Travis Elementary is going to be closed by the San Antonio Independent School District as a cost-cutting measure.
How will the young children currently attending the school be affected by this closure? Such a question needs to be viewed from the type of educational practices that occur there.
In terms of young children (ages 0 to 8 years), the characteristics of a quality educational experience are well-known and established in solid research.
The key to that quality experience lies in the interactions of the teacher with individual and small groups of children, the interactions of the children with other children and the interactions of the children with other adults they encounter in the environment.
For the teacher, these interactions should be developmentally informed and appropriate.
That is, the teacher should have a sound knowledge of how children develop in all areas — physical, social, emotional, cognitive and language — and use that knowledge as a framework in their interactions with the children.
This developmental framework also forms the basis of the curriculum that determines the physical setting and activities for the children.
Thus, while the physical plant and the grounds of the school are a necessary part of the learning environment, the most important elements in a child’s learning are the people with whom they interact.
Those people will be what are missed most and that is what I have heard again and again in stories about the closing. Hopefully, the children will be able to find new and positive relationships at the new schools they will be attending.
Hopefully, the students will attend these institutions with at least some of their current friends.

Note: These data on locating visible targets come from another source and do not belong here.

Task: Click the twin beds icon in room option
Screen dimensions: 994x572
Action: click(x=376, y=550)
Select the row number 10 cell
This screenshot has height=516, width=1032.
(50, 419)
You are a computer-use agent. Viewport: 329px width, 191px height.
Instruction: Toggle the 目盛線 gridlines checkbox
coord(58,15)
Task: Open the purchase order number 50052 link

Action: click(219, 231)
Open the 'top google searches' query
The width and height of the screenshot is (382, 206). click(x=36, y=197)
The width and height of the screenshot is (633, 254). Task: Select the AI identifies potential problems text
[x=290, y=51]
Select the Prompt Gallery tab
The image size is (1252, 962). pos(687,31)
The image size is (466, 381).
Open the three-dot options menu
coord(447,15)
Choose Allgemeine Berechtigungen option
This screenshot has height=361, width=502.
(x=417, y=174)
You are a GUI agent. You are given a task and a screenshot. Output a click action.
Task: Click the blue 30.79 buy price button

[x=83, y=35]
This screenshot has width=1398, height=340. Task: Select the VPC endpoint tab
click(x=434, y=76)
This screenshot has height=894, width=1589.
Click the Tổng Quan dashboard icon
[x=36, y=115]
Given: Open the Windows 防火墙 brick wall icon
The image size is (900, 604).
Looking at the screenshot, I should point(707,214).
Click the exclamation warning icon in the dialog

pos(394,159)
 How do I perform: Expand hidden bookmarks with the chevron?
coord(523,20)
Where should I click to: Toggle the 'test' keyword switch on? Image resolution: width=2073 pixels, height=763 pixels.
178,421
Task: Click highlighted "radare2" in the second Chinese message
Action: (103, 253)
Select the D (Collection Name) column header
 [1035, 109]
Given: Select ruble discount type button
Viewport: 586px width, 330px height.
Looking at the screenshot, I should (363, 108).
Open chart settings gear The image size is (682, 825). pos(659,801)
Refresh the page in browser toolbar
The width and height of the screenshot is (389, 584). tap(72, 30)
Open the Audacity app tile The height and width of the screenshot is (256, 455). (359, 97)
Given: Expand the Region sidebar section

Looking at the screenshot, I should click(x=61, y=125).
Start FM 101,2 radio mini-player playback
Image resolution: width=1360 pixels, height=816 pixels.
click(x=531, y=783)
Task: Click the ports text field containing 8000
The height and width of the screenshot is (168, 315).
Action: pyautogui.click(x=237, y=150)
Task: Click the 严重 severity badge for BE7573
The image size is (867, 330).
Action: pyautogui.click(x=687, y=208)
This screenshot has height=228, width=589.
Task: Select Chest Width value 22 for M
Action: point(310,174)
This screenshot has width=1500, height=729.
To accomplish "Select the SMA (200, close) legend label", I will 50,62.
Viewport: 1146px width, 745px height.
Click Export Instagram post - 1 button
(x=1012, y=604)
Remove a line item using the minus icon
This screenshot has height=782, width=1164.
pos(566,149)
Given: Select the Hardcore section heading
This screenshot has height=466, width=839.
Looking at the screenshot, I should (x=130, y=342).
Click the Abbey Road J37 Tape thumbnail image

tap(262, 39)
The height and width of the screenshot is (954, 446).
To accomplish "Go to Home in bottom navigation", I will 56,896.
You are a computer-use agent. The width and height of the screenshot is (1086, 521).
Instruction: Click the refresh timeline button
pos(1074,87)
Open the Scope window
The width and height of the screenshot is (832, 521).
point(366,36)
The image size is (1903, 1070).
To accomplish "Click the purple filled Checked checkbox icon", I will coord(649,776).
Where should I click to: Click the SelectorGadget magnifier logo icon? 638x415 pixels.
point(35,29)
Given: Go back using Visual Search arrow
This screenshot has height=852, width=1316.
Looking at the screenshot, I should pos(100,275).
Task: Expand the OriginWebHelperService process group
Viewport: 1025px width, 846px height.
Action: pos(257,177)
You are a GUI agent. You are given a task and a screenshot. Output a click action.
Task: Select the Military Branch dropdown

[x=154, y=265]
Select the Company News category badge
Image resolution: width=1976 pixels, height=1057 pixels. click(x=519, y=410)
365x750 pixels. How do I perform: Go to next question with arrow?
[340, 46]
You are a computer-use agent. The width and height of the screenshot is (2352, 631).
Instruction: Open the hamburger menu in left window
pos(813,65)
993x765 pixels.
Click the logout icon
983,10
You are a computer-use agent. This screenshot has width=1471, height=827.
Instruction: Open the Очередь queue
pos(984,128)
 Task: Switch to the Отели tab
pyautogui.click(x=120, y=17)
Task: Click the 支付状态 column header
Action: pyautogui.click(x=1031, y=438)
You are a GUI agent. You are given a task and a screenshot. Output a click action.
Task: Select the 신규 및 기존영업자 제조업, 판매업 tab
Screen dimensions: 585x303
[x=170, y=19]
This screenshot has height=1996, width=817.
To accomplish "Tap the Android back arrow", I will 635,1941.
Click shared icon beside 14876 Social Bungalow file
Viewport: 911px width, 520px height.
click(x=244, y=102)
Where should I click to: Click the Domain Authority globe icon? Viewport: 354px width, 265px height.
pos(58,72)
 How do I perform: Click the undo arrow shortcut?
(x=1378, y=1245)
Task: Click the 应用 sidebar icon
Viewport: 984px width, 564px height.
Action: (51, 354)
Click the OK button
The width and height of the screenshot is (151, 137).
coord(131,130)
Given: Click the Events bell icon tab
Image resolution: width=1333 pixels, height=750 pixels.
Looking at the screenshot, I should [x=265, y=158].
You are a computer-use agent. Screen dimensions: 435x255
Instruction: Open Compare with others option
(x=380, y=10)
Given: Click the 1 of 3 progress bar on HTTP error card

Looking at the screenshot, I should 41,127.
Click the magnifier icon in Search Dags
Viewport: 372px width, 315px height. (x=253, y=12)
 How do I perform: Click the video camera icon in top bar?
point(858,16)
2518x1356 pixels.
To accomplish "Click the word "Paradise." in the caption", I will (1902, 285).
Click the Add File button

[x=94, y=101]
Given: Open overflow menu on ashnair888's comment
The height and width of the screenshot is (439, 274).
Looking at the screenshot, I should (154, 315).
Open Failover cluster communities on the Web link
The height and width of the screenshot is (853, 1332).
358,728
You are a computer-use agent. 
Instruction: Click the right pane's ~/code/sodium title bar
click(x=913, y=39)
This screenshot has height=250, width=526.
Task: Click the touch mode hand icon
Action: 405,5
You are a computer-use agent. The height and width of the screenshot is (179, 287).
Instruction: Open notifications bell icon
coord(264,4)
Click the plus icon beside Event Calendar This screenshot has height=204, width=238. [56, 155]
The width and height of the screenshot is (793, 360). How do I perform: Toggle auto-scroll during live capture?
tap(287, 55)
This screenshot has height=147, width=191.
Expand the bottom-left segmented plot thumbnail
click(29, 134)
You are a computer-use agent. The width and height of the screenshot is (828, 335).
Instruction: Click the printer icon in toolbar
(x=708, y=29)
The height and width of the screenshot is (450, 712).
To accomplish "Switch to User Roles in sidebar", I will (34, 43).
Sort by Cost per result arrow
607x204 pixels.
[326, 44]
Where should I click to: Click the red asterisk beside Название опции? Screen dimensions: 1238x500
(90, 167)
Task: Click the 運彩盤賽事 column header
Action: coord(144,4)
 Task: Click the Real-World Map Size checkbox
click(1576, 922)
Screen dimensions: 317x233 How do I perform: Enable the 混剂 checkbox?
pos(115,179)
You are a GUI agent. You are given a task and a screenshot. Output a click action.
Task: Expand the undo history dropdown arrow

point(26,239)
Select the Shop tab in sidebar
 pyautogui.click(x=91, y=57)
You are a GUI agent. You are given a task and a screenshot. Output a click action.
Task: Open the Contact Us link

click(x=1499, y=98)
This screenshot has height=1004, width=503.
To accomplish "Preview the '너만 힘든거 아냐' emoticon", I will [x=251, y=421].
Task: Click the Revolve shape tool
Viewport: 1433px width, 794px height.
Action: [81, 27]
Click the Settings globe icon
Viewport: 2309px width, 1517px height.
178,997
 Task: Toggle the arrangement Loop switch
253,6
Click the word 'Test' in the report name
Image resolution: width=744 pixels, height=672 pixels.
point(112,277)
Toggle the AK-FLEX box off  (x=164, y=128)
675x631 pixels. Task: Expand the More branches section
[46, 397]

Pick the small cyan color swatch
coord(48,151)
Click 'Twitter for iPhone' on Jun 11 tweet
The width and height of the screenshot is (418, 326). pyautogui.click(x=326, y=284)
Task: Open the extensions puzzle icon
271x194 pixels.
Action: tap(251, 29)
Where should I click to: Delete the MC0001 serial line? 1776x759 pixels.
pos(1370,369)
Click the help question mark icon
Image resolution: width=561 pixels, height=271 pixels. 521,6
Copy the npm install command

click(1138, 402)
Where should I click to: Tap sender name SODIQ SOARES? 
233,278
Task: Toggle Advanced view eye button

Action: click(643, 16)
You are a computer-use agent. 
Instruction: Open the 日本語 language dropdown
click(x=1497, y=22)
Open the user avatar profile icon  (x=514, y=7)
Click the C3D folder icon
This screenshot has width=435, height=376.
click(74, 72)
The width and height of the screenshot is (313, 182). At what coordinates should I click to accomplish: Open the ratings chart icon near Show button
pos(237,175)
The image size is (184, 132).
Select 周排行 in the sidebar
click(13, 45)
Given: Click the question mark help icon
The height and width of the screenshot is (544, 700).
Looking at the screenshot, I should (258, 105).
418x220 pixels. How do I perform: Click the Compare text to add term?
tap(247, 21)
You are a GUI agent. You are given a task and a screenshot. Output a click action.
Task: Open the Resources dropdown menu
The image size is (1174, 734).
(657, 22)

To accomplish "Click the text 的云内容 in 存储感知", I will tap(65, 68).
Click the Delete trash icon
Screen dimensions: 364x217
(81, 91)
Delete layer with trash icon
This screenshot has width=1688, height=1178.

If that is the case, the children will be fine, or at least as well off as they currently are at Travis. If that is not the case, then it will be a difficult time for the children.
One other influencing factor on a young child’s educational experience is the relative size of new school.
Ideally, for young children, numbers of less than 100 children work best. Numbers higher than that can be intimidating and frightening to the young child.
I have taught and observed at local elementary schools that number 400-600 students each, and I felt intimidated.
The dynamic of the institution is changed by such numbers and not in positive ways.
“Controlling” such numbers becomes the priority, rather than those critical interactions.
I would hope that the new schools these children will attend will not be much larger than Travis.
In the end, I think the children will do as well in their new schools as they have at Travis.
They will miss the building and the playground and other things that provided such happy memories. But they can begin to establish new ones at their new schools.
Dr. Steve Jensen is the chair of the department of early childhood studies at this college.